Here, there are two factors to be balanced:

  1. The extent of injury suffered by the Aunt and the benefit of recompense; and
  2. The harm suffered by the putative defendant as a result of being sued.

Rarely does the latter come into play, so most times, when a plaintiff is worthy of recompense, suit is filed.  Usually, for $600, it isn’t worth it to anyone to file suit or even make an insurance claim.  For $100,000 it almost always is, even where the theory of liability is at the margin.  (*For the record, Eric says he would not have taken the case on this basis.)

This case differs because the second factor comes into play.  Eric speaks, in effect, of a standard “friendly” suit, where the defendant is the defendant in name, but is not the real party in interest.  Generally, for example, one cannot directly sue an insurer, the insured must be sued.  Similarly, one cannot sue an unconstitutional law, one must sue the official, in name, charged with enforcing that law.  There are a host of principles for each that explain why the system is what it is beyond the purpose of this post.

Unfortunately, here, the named party was the minor.  Jack complains that the suit is not justified on the “everybody does it” rationalization.  But that is not Eric’s rationalization; it was his explanation as to the requirement that the named party in our system is not necessarily the real party in interest.

Jack, on the other hand, seems to be applying some version of either the miscreant mulligan or king’s pass, as he names rationalizations.  He is willing to immunize, in full, a putative defendant based solely on age and relationship to the injured person.  This, also, is an improper rationalization.  We charge minors for murder as an adult.  And, I think, we can all agree there are cases where an 8 year old should be held accountable for the damage he causes; it is not uncommon to even make a child pay for an item he or she broke in a store while running around.

Here, then, we come back to the balancing test–is it worth suing for six figures on a weak theory (hug gone awry) that would normally be brought, but for the fact that the tortfeasor was 8 and a relative?  The jury certainly felt that the theory was too weak, but that is a post hoc rationalization.  How the scales balance really may depend upon the specific relationship.  If the boy was informed and understood that this was all just a legal dance to make sure his aunt got insurance money, and if he wanted her to get that money and was sorry for the hug gone awry, and this was explained before the suit was filed, the scales may well tip in favor of the aunt.

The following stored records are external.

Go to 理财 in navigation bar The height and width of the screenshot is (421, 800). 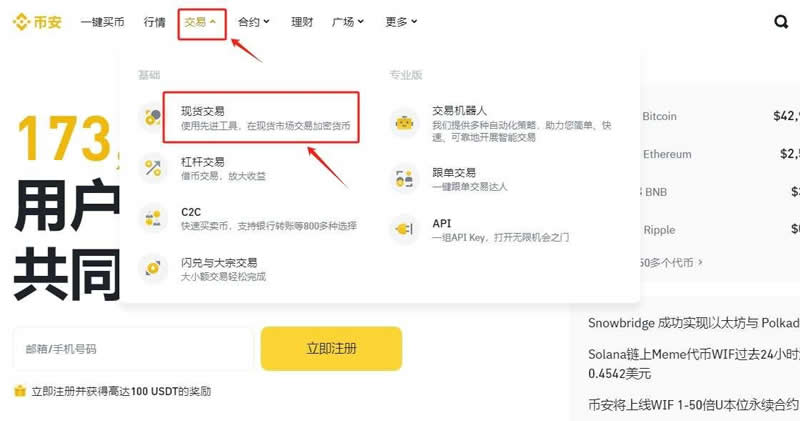coord(302,22)
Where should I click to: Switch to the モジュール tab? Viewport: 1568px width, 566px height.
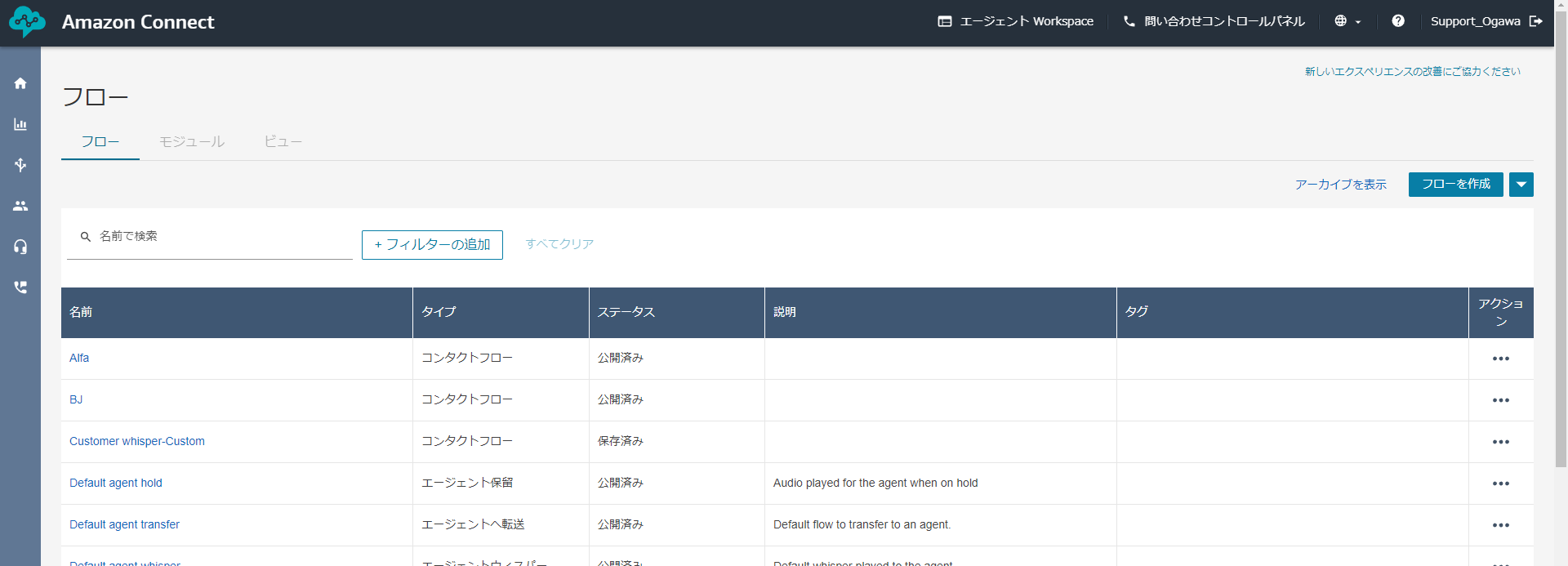tap(192, 142)
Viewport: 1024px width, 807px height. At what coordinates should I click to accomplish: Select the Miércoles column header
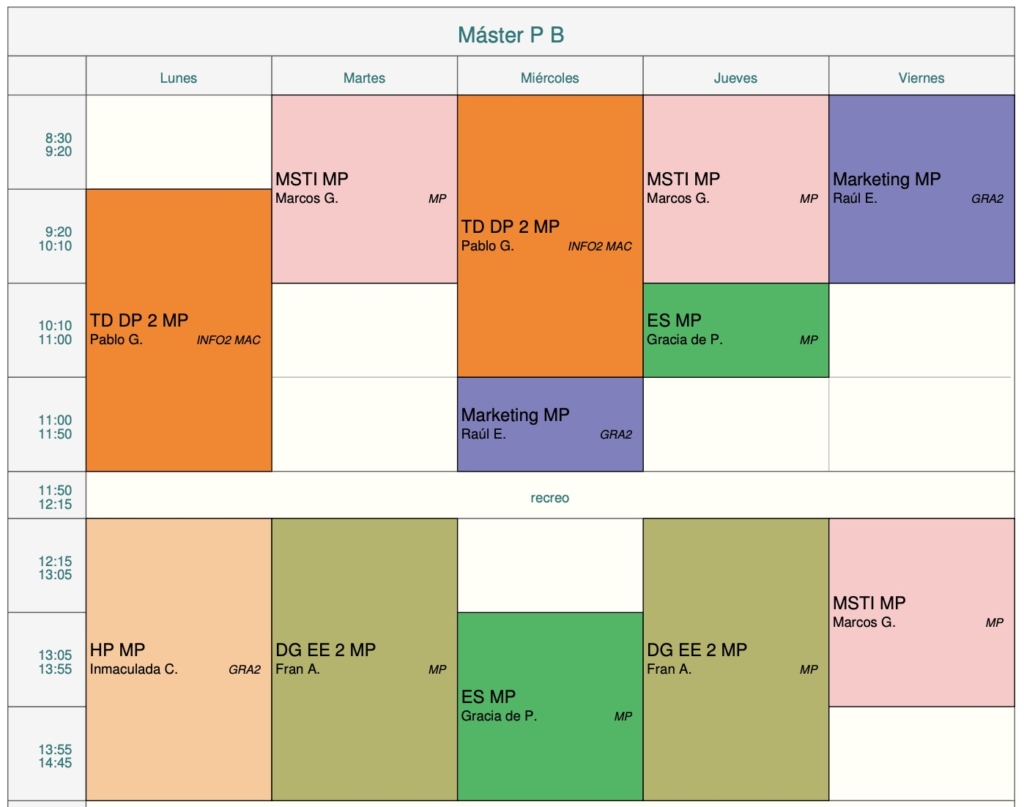pos(549,77)
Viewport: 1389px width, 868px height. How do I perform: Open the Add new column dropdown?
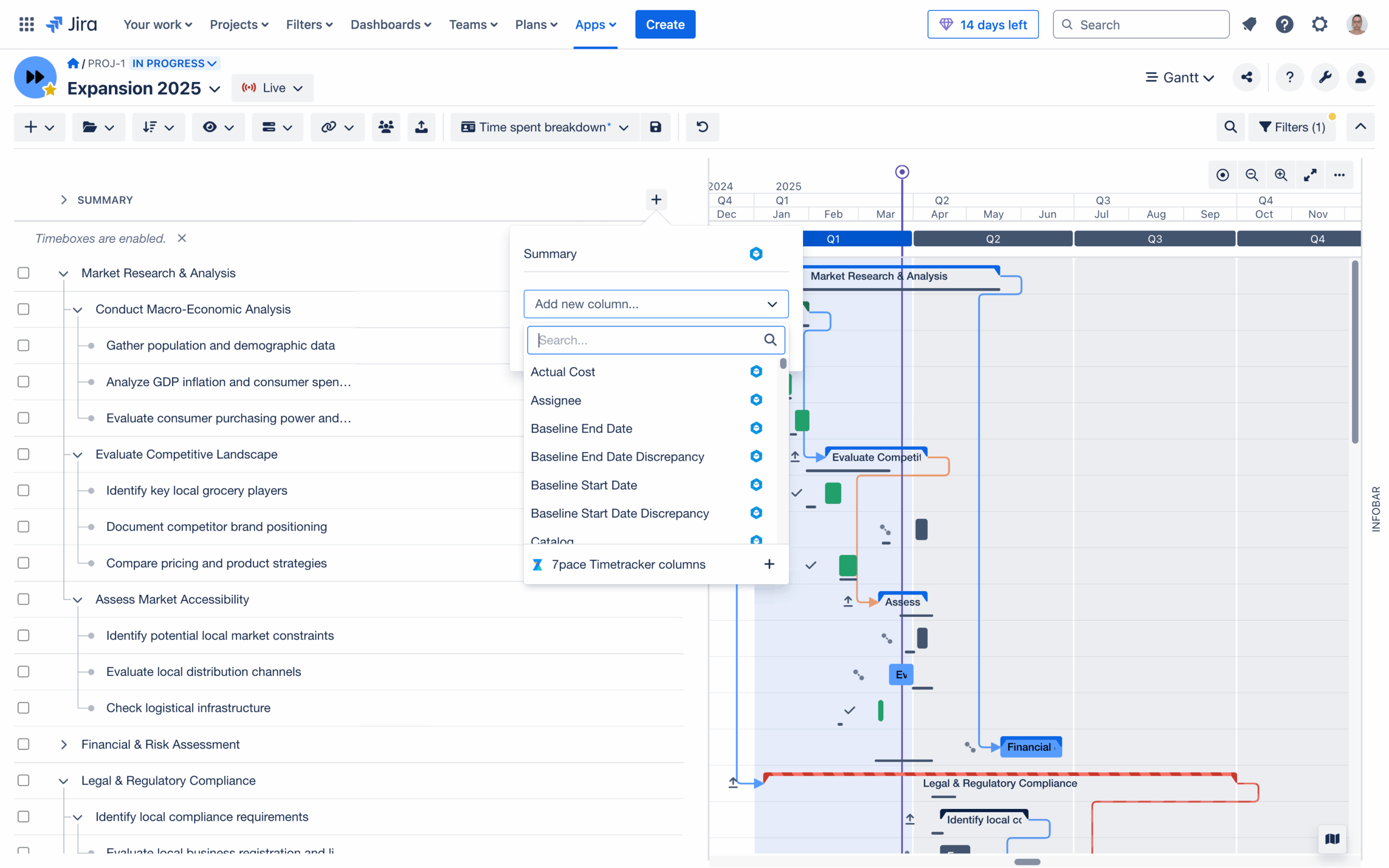point(655,304)
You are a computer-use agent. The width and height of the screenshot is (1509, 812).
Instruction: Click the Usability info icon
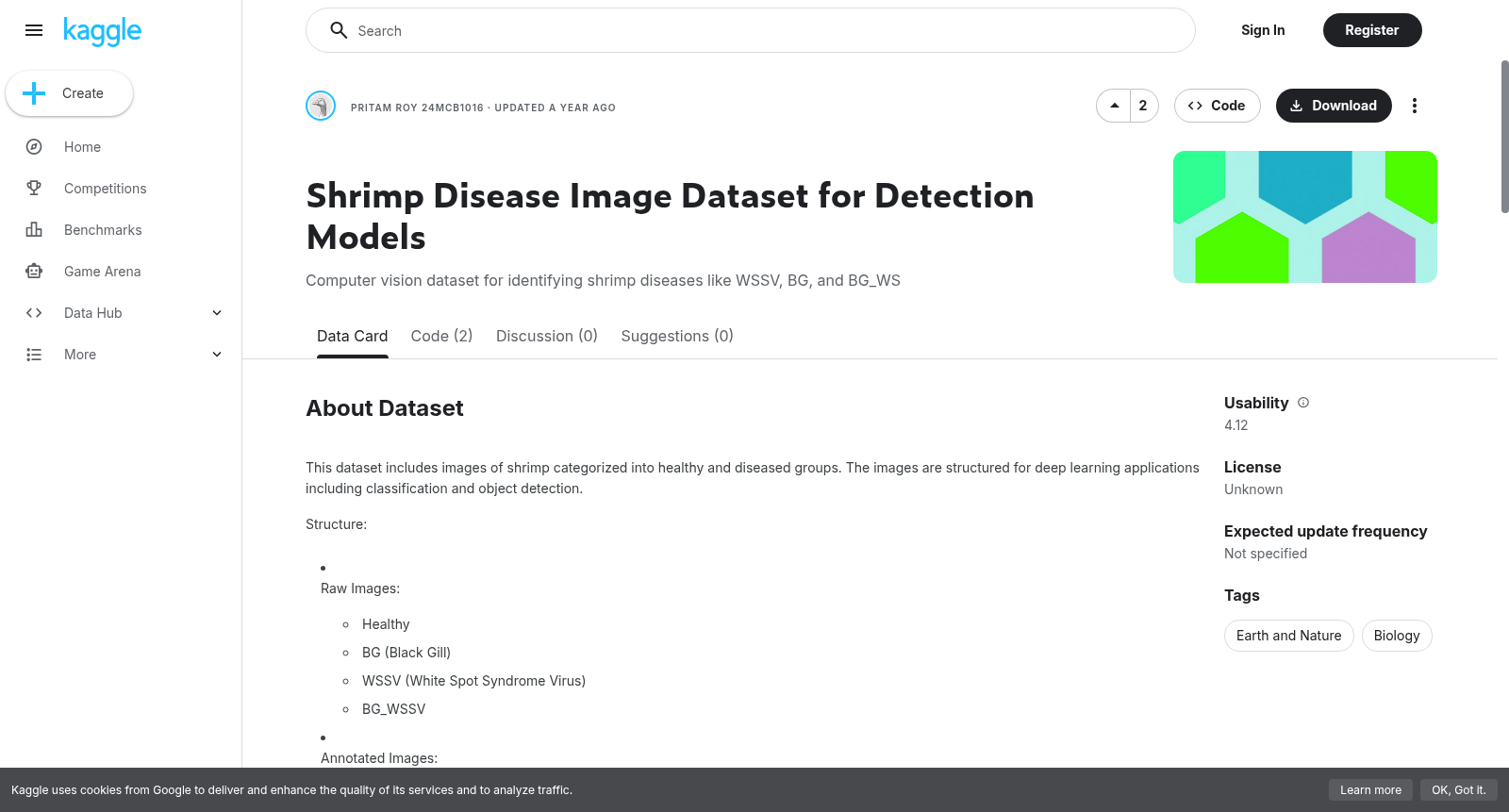pos(1303,403)
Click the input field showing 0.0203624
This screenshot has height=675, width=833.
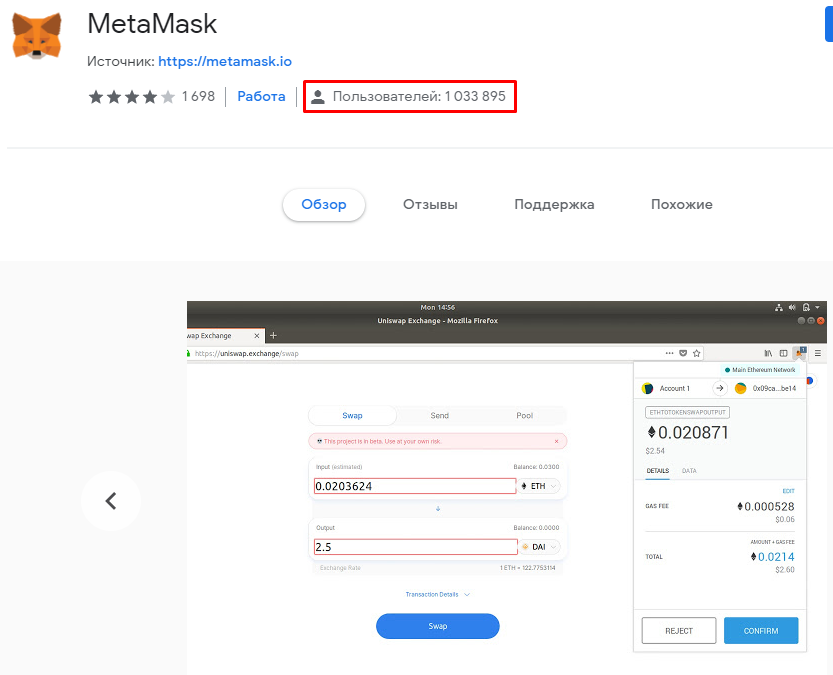pos(415,484)
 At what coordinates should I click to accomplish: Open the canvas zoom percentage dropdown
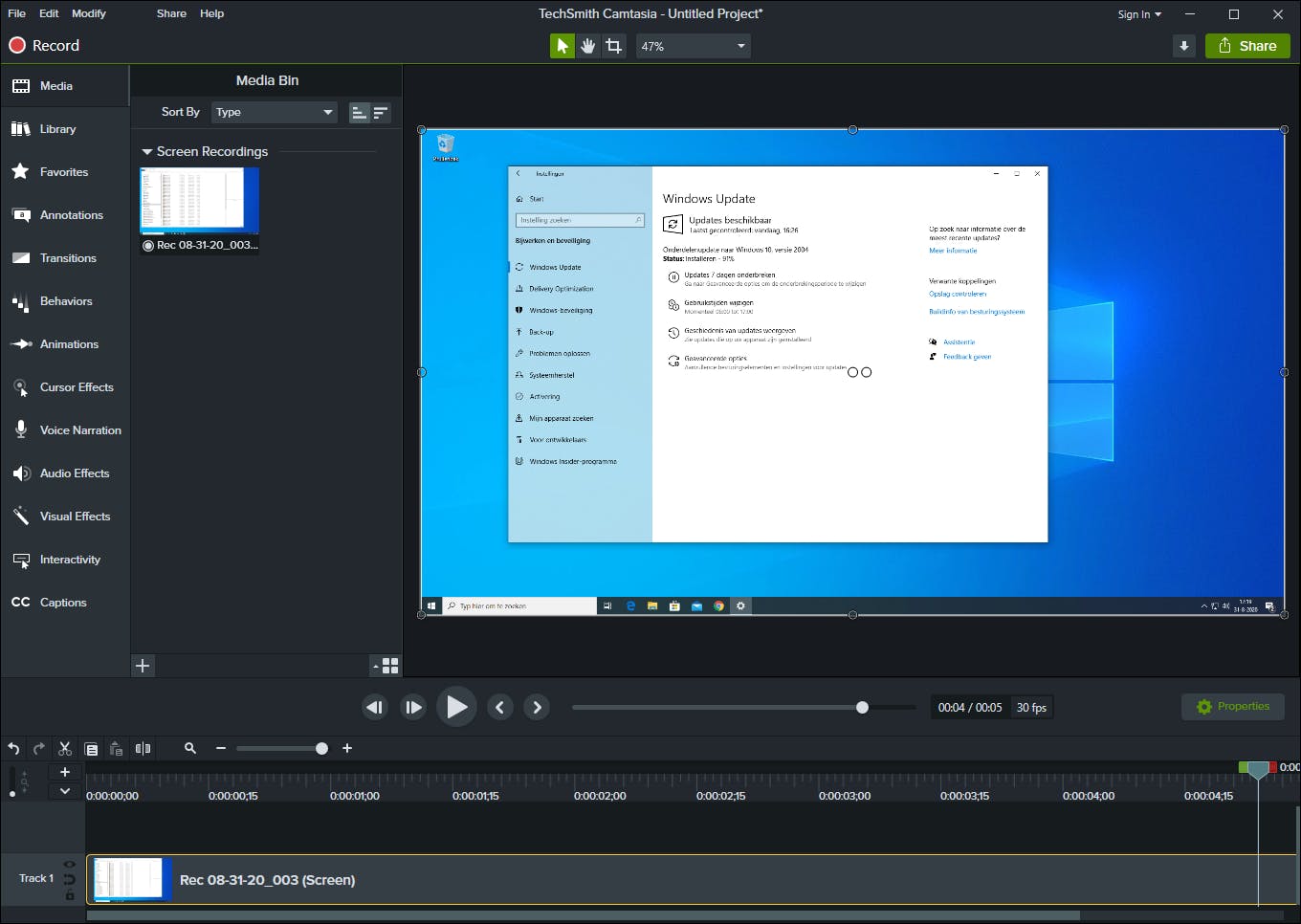[x=693, y=45]
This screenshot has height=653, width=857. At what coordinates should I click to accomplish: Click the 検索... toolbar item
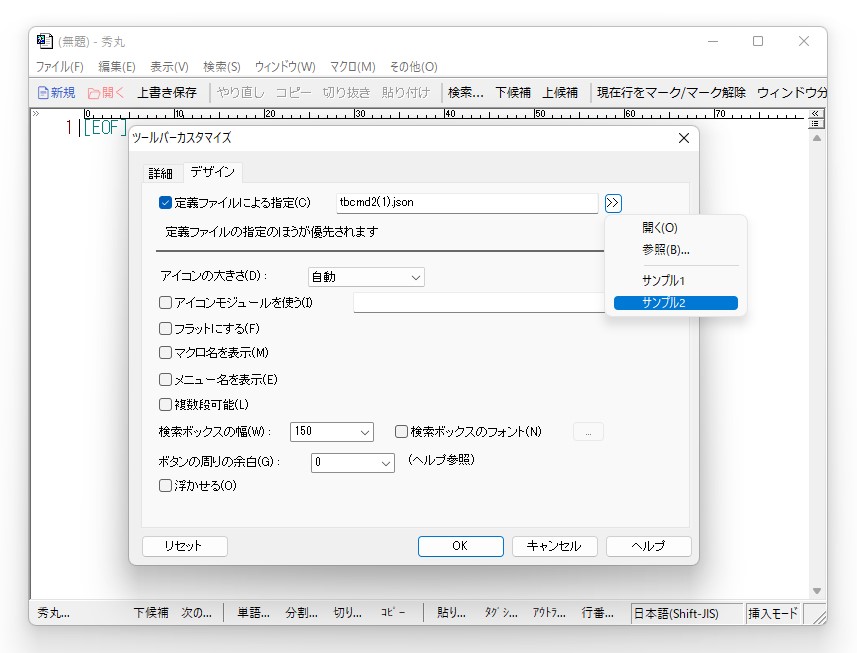click(x=467, y=91)
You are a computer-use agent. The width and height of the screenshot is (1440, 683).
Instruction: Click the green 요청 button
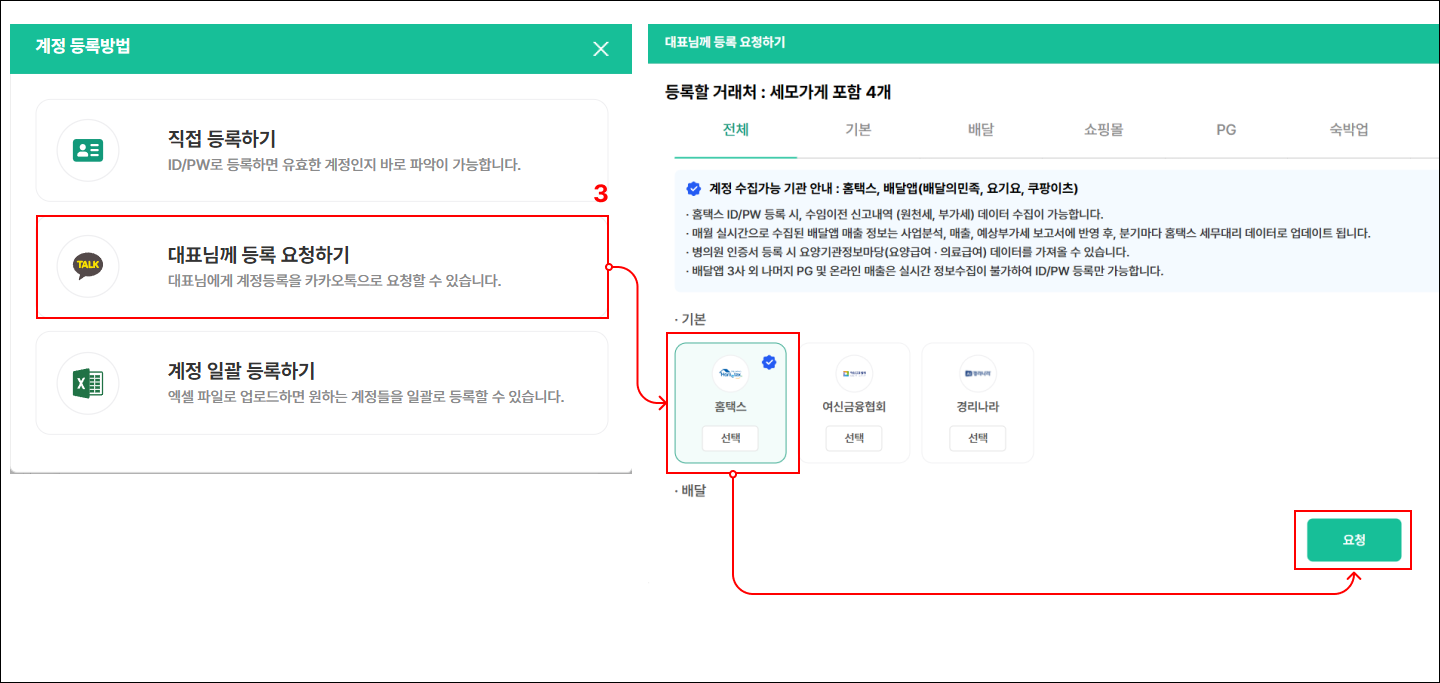tap(1353, 540)
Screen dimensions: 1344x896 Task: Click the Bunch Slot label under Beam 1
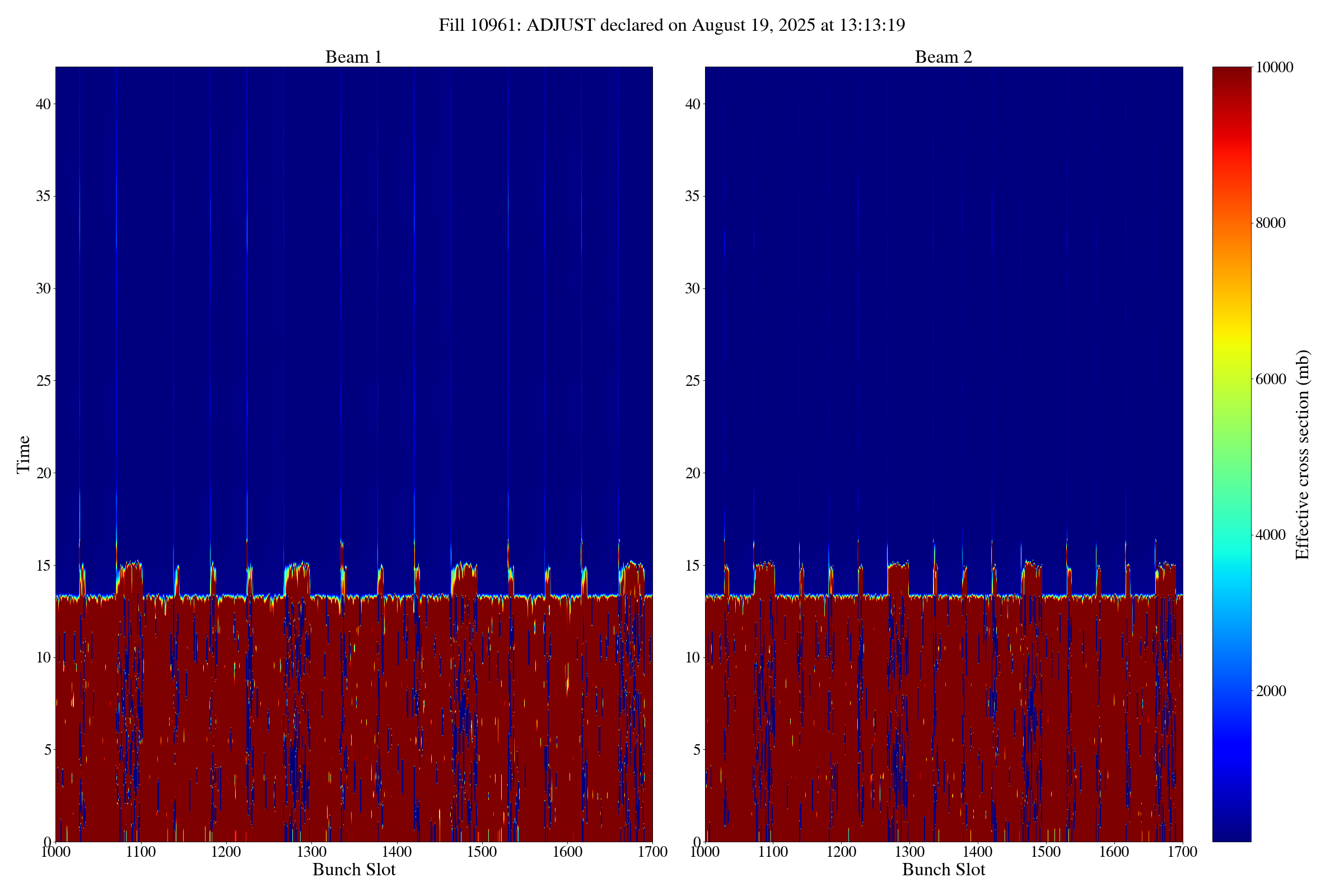coord(354,870)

Let’s say liability was clear, but the insurer still refused to pay despite its obligations to the child-insured.  Would we be as critical of the carrier for dragging out the matter?  Remember that probably, as in the typical case, the insurer hired the attorney to represent the boy, not his family.  If liability was clear, the boy might have agreed to take a judgment for the amount of the policy and assign to the aunt the claim against the carrier for breach of the contract/unfair settlement.  In such a case, the boy would not even face trial and not be a named party in the subsequent insurance suit.  If the same case went to trial, there would likely be far less criticism of the aunt, especially since she actually wasn’t pursuing the boy’s piggy bank.

Ultimately, the suit may have been ethically proper, but I think both Eric and Jack are pronouncing judgment on the case and each other without a sufficient understanding of the impact on the defendant.